■ WHAT THE TASK REQUIRES:
Print exactly the lines from the one containing "Image resolution: width=566" through the last line of the records below, both included, and nothing else; omit any pictures.

■ RECORDS FOR THE EXERCISE:

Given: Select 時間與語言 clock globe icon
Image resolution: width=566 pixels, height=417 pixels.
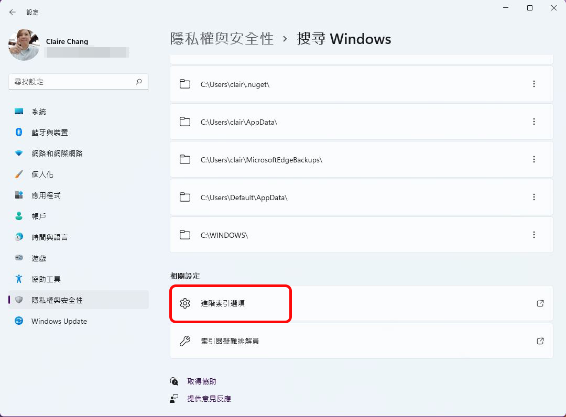Looking at the screenshot, I should click(x=19, y=237).
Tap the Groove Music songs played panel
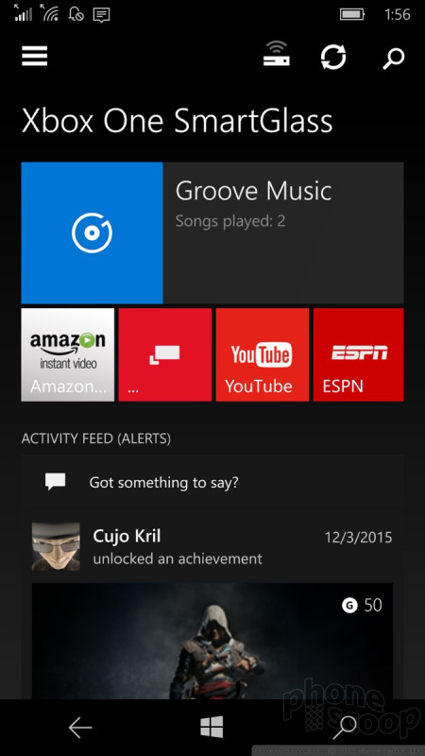This screenshot has height=756, width=425. [283, 232]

■ SOLUTION TO THIS PROBLEM:
Image resolution: width=566 pixels, height=417 pixels.
Looking at the screenshot, I should click(x=19, y=237).
Tap the Groove Music songs played panel
This screenshot has height=756, width=425. [283, 232]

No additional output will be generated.